# North Dakota Jr Duck Stamp Contest



## nodakoutdoors.com (Feb 27, 2002)

FISH AND WILDLIFE SERVICE

FOR IMMEDIATE RELEASE
November 20, 2003

JR. DUCK, ALL IT'S QUACKED UP TO BE!

The Federal Junior Duck Stamp Program is soaring high in schools
throughout the United States. Students designing stamps which feature
ducks, swans and/or geese have created a big splash in the pond of adult
stamp designers.

This is the eleventh year North Dakota has participated in the
contest. Already teachers have responded enthusiastically to the
challenge of assisting their students in kindergarten through grade 12 to
create waterfowl art. Last year over 700 youngsters in North Dakota
learned the importance of wetland environments to waterfowl and other
wildlife while participating in the Federal Junior Duck Stamp Art Contest.
The deadline for this years contest is March 15, 2004. North Dakota
students' Junior Duck Stamp design entries will be judged in March 2004 by
a panel of five judges from the wildlife and art community. One hundred
ribbons and prizes are awarded in four age groups and a State Best of Show
design is chosen. The first, second, and third place winners will win a
trip to Bismarck in April complete with hotel accommodations to attend an
awards banquet in their honor.

Every school in North Dakota should have received their Jr. Duck
Stamp information.
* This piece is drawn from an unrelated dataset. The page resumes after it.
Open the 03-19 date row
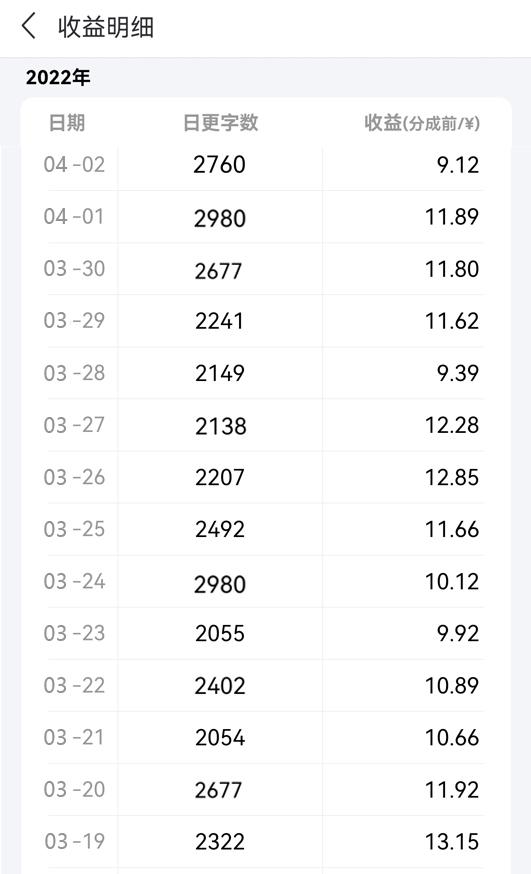531x874 pixels. (x=265, y=841)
If you know of a talented young artist who would be
interested call Kristine Askerooth at 701-724-3598 for an entry form or get
it off the internet at http://duckstamps.fws.gov

Tewaukon National Wildlife Refuge Complex
9754 143 ½ Avenue SE
Cayuga ND 58013-9764
701-724-3598 FAX: 701-724-3683

Kristine Askerooth; Biologist


----------



## PJ (Oct 1, 2002)

This is a great way to get the kids involved. One of my high school buddies competed but got his *** handed to him back in the day.


----------



## Field Hunter (Mar 4, 2002)

I believe Mr. Goosebuster3 is an expert on the subject.


----------



## GooseBuster3 (Mar 1, 2002)

Yeah I guess I have taken acouple first places and third places during my days in High school. It really is a great program.


----------